### Written problem
Output the material below line for line with no changes, leaving out the pictures.

# # #

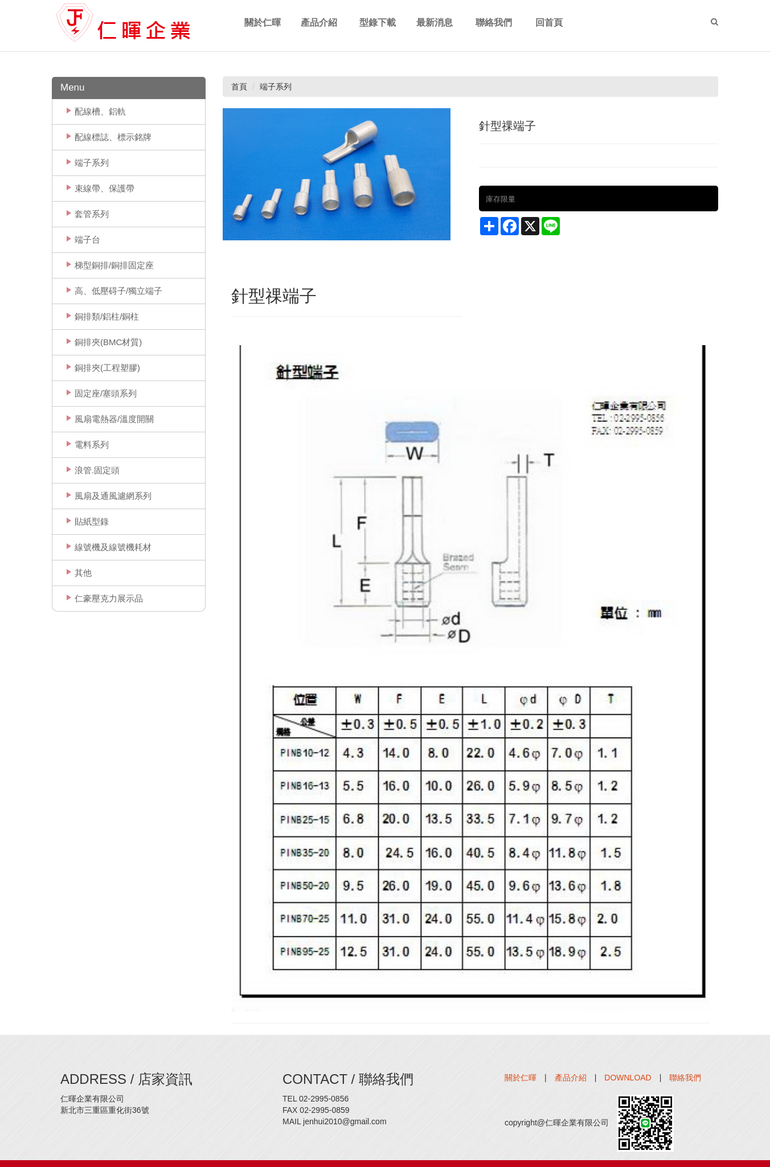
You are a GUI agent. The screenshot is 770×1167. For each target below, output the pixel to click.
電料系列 (92, 444)
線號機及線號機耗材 (113, 547)
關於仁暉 (520, 1077)
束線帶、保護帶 (104, 188)
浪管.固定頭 (97, 470)
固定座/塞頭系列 (106, 393)
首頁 (239, 86)
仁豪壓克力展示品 (109, 598)
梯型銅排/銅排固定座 (114, 265)
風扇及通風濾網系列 (113, 496)
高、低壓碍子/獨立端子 (118, 291)
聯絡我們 (685, 1077)
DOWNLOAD (627, 1077)
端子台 (87, 239)
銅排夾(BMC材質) (108, 342)
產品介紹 (571, 1077)
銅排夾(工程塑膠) (107, 367)
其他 (83, 573)
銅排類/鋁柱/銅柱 (107, 316)
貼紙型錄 (92, 521)
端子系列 (92, 162)
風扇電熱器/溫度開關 (114, 419)
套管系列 (92, 214)
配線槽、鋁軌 (100, 111)
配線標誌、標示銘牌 (113, 137)
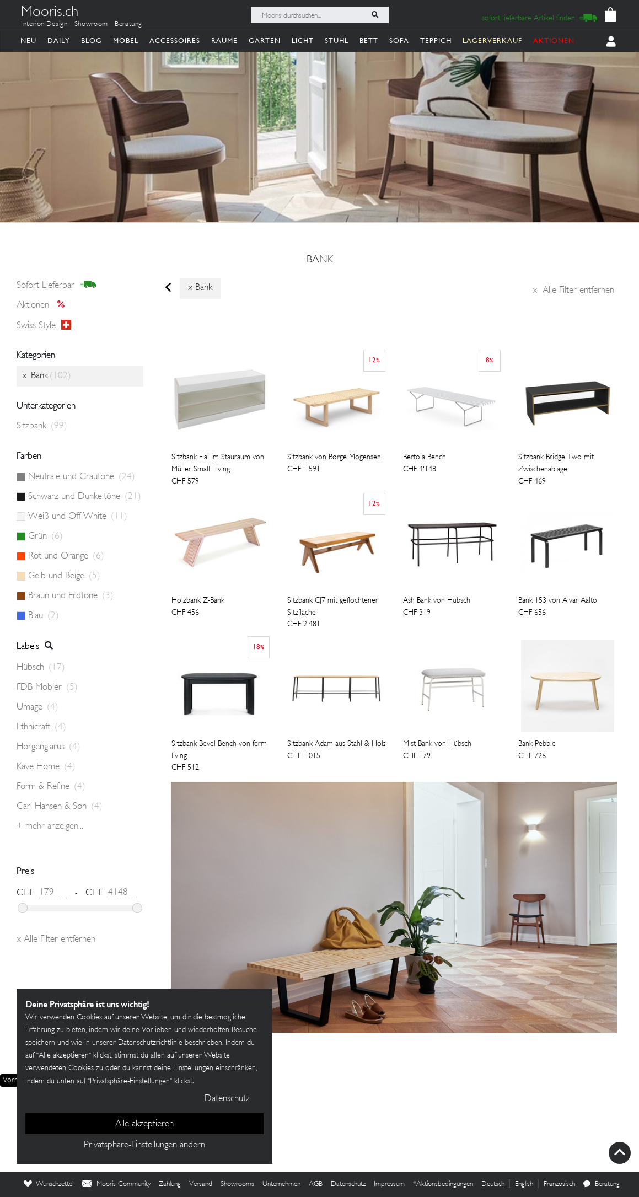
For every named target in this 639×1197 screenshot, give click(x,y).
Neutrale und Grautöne (81, 477)
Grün (45, 536)
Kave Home (46, 767)
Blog (91, 40)
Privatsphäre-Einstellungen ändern (144, 1145)
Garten (265, 40)
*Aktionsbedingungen (443, 1184)
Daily (58, 40)
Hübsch (41, 667)
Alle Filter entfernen (573, 290)
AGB (316, 1184)
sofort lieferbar (56, 285)
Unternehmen (281, 1184)
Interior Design (44, 24)
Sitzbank (42, 426)
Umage (37, 707)
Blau (43, 615)
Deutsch (492, 1184)
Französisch (559, 1184)
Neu (28, 40)
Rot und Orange (66, 556)
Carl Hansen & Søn (60, 806)
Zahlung (170, 1184)
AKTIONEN (553, 40)
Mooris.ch (49, 13)
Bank (320, 260)
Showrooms (237, 1184)
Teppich (436, 40)
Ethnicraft (41, 727)
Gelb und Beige (64, 576)
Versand (200, 1184)
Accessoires (174, 40)
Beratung (128, 24)
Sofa (399, 40)
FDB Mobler (47, 687)
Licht (303, 40)
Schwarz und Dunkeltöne (84, 496)
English (524, 1184)
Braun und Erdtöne (71, 596)
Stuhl (336, 40)
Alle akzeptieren (144, 1124)
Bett (368, 40)
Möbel (125, 40)
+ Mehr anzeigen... (50, 826)
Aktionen (44, 305)
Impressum (389, 1184)
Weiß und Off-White (77, 516)
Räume (224, 40)
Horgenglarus (48, 747)
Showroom (91, 24)
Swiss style (44, 325)
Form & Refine (51, 786)
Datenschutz (348, 1184)
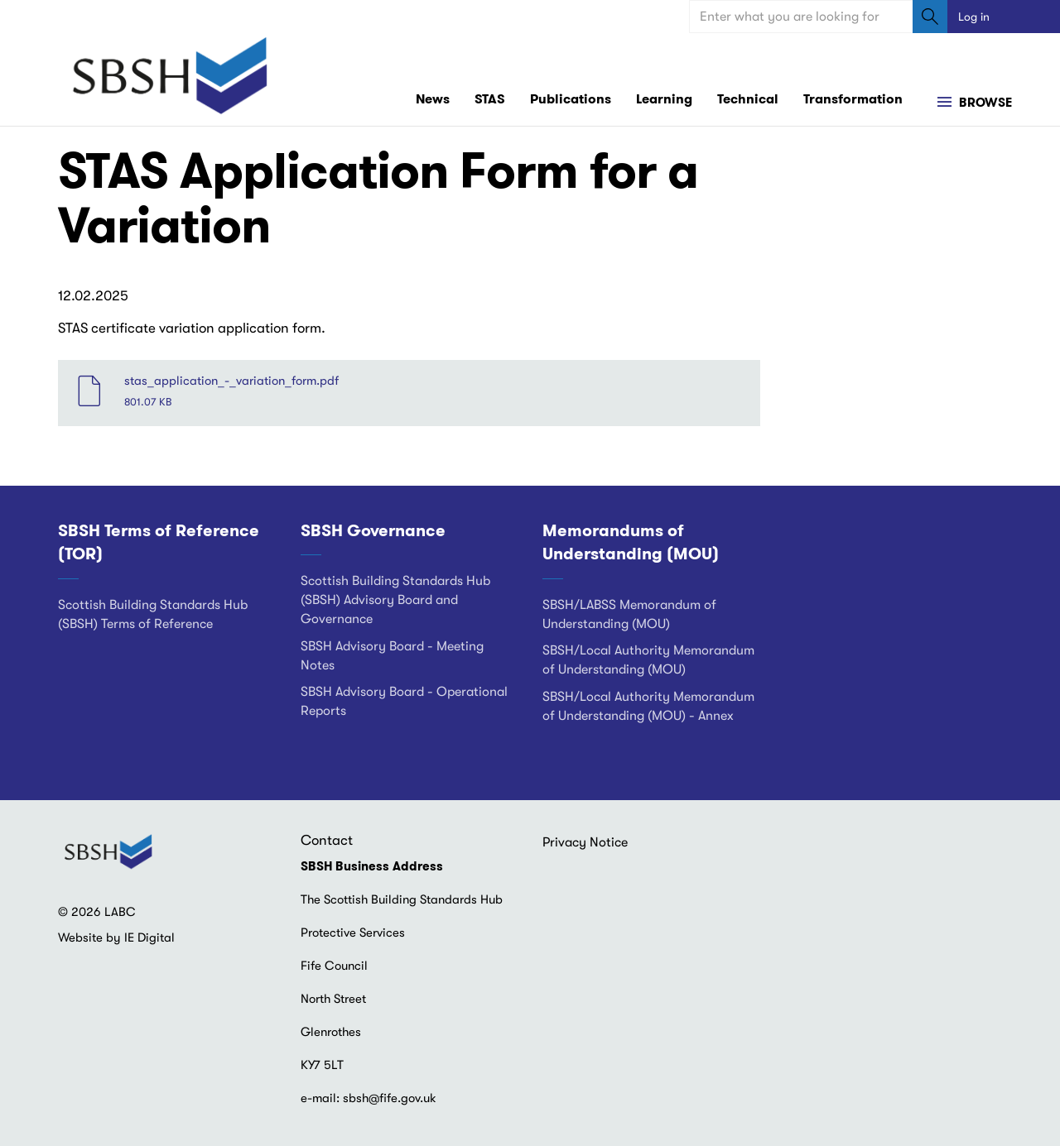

# # #

### Exercise result
You are a GUI agent. The screenshot is 770×1167. For each target below, output the pixel to click.
電料系列 (92, 444)
線號機及線號機耗材 (113, 547)
關於仁暉 (520, 1077)
束線帶、保護帶 (104, 188)
浪管.固定頭 (97, 470)
固定座/塞頭系列 (106, 393)
首頁 (239, 86)
仁豪壓克力展示品 (109, 598)
梯型銅排/銅排固定座 (114, 265)
風扇及通風濾網系列 (113, 496)
高、低壓碍子/獨立端子 (118, 291)
聯絡我們 (685, 1077)
DOWNLOAD (627, 1077)
端子台 (87, 239)
銅排夾(BMC材質) (108, 342)
產品介紹 (571, 1077)
銅排夾(工程塑膠) (107, 367)
其他 (83, 573)
銅排類/鋁柱/銅柱 (107, 316)
貼紙型錄 (92, 521)
端子系列 (92, 162)
風扇電熱器/溫度開關 (114, 419)
套管系列 (92, 214)
配線槽、鋁軌 (100, 111)
配線標誌、標示銘牌 (113, 137)
For every named target in this 639×1197 screenshot, give click(x,y).
Neutrale und Grautöne (81, 477)
Grün (45, 536)
Kave Home (46, 767)
Blog (91, 40)
Privatsphäre-Einstellungen ändern (144, 1145)
Garten (265, 40)
*Aktionsbedingungen (443, 1184)
Daily (58, 40)
Hübsch (41, 667)
Alle Filter entfernen (573, 290)
AGB (316, 1184)
sofort lieferbar (56, 285)
Unternehmen (281, 1184)
Interior Design (44, 24)
Sitzbank (42, 426)
Umage (37, 707)
Blau (43, 615)
Deutsch (492, 1184)
Französisch (559, 1184)
Neu (28, 40)
Rot und Orange (66, 556)
Carl Hansen & Søn (60, 806)
Zahlung (170, 1184)
AKTIONEN (553, 40)
Mooris.ch (49, 13)
Bank (320, 260)
Showrooms (237, 1184)
Teppich (436, 40)
Ethnicraft (41, 727)
Gelb und Beige (64, 576)
Versand (200, 1184)
Accessoires (174, 40)
Beratung (128, 24)
Sofa (399, 40)
FDB Mobler (47, 687)
Licht (303, 40)
Schwarz und Dunkeltöne (84, 496)
English (524, 1184)
Braun und Erdtöne (71, 596)
Stuhl (336, 40)
Alle akzeptieren (144, 1124)
Bett (368, 40)
Möbel (125, 40)
+ Mehr anzeigen... (50, 826)
Aktionen (44, 305)
Impressum (389, 1184)
Weiß und Off-White (77, 516)
Räume (224, 40)
Horgenglarus (48, 747)
Showroom (91, 24)
Swiss style (44, 325)
Form & Refine (51, 786)
Datenschutz (348, 1184)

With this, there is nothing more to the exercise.